- Malicious prompts remain invisible until image downscaling reveals hidden instructions
- The attack works by exploiting how AI resamples uploaded images
- Bicubic interpolation can expose black text from specially crafted images
As AI tools become more integrated into daily work, the security risks attached to them are also evolving in new directions.
Researchers at Trail of Bits have demonstrated a method where malicious prompts are hidden inside images and then revealed during processing by large language models.
The technique takes advantage of how AI platforms downscale images for efficiency, exposing patterns that are invisible in their original form but legible to the algorithm once resized.
Hidden instructions in downscaled images
The idea builds on a 2020 paper from TU Braunschweig in Germany, which suggested that image scaling could be used as an attack surface for machine learning.

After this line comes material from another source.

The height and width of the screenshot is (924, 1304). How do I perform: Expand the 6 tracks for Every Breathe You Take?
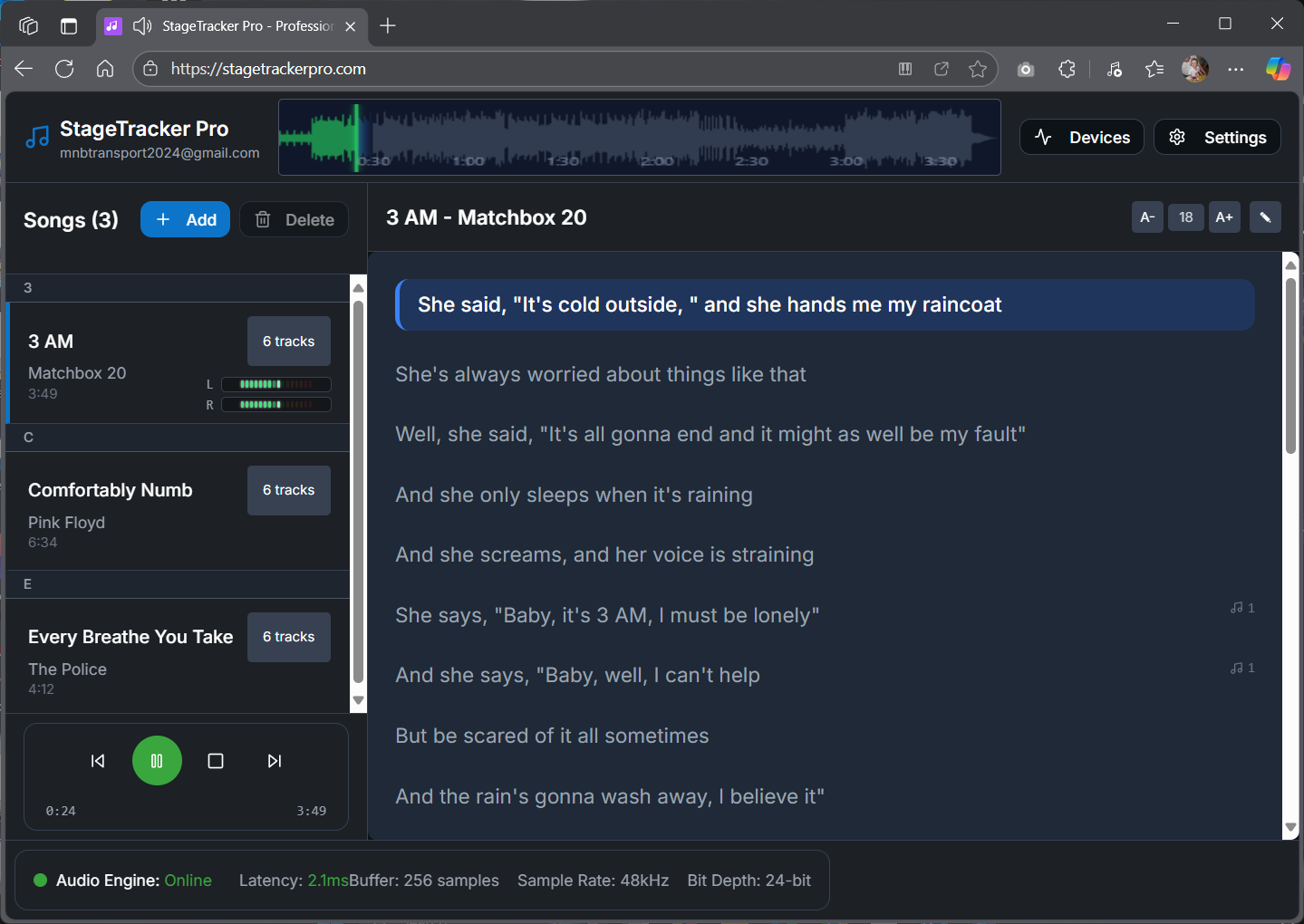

Trail of Bits showed how crafted images could manipulate systems, including Gemini CLI, Vertex AI Studio, Google Assistant on Android, and Gemini’s web interface.
In one case, Google Calendar data was siphoned to an external email address without user approval, highlighting the real-world potential of the threat.
The attack leverages interpolation methods like nearest neighbor, bilinear, or bicubic resampling.
When an image is intentionally prepared, downscaling introduces aliasing artifacts that reveal concealed text.
In a demonstration, dark areas shifted during bicubic resampling to display hidden black text, which the LLM then interpreted as user input.
From the user’s perspective, nothing unusual appears to happen. Yet behind the scenes, the model follows the embedded instructions along with legitimate prompts.
To illustrate the risk, Trail of Bits created “Anamorpher,” an open-source tool that generates such images for different scaling methods.
This shows that while the approach is specialized, it could be repeated by others if defenses are lacking.
The attack raises questions about trust in multimodal AI systems because many platforms now rely on them for routine work, and a simple image upload could potentially trigger unintended data access.
The danger of identity theft arises if private or sensitive information is exfiltrated in this way.
Because these models often link with calendars, communications platforms, or workflow tools, the risk extends into broader contexts.
To mitigate this, users need to restrict input dimensions, preview downscaled results, and require explicit confirmation for sensitive tool calls.
Traditional defenses like firewalls are not built to identify this form of manipulation, leaving a gap that attackers may eventually exploit.
The researchers stress that only layered security suites and stronger design patterns can reliably limit such risks.
“The strongest defense, however, is to implement secure design patterns and systematic defenses that mitigate impactful prompt injection beyond multimodal prompt injection,” the researchers said.